Can artificial intelligence generate scientific discussion that passes peer review for publication in a high-impact orthopaedic journal?
Academic Article
Overview
abstract
BACKGROUND: There is huge interest in the use of artificial intelligence (AI) in the production and assessment of academic material; however, the role of AI remains unclear. AIM: The purpose of this study was to perform a reviewer-blinded assessment of the quality of scientific discussion generated by an advanced AI language model (ChatGPT-4, Open AI) and determine whether this could be recommended for high-impact journal publication. METHODS: The introduction, methods and results sections of a recently published article from a high-impact journal were input into a current AI model. The AI application then produced a discussion and conclusion based on the provided text using a standardized prompt. Six experienced blinded reviewers scored all five sections of the hybrid article.

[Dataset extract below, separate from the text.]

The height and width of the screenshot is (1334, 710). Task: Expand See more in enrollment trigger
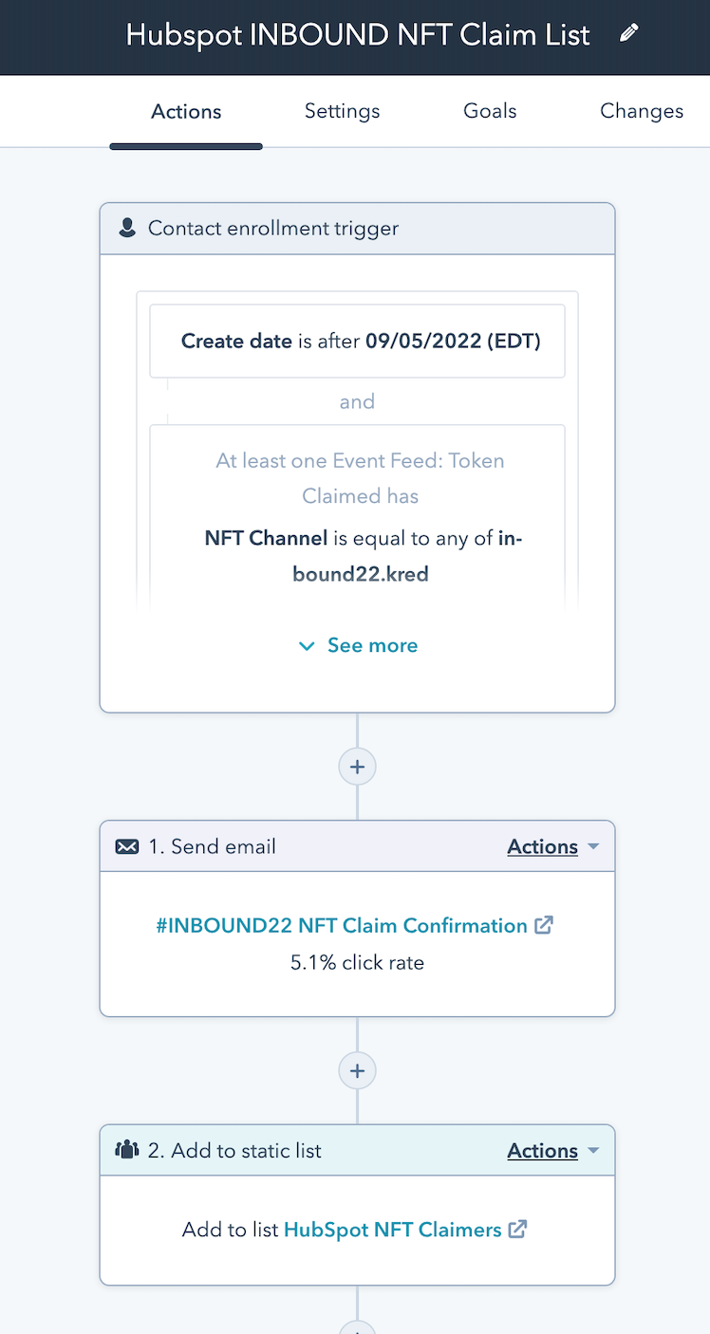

A one-way analysis of variance (ANOVA) was used to assess significant differences between scores of each section. Reviewers recommended a decision regarding the suitability of the article for publication. RESULTS: AI composed a scientific discussion and conclusion. The median score was 80 (IQR 70-90) for introduction, 77.5 (IQR 70-90) for methods, 82.5 (IQR 50-90) for results, 60 (IQR 40-75) for discussion and 60 (IQR 40-80) for the conclusion. The median scores for the AI-generated sections were non-significantly lower than other sections (p = 0.37). The majority of reviewers (5/6, 83%) recommended "acceptance for publication after major revision". One reviewer recommended "resubmission with no guarantee of acceptance". There were no recommendations for rejection. CONCLUSION: Current AI large language models are now capable of generating content that passes experienced peer review and is acceptable for publication in a high-impact orthopaedic journal, after revision. There are still many concerns regarding the integration of AI into the process of scientific writing, mainly the tendency of AI to rely on advanced pattern recognition and fabricated or inadequate references. LEVEL OF EVIDENCE: Level IV.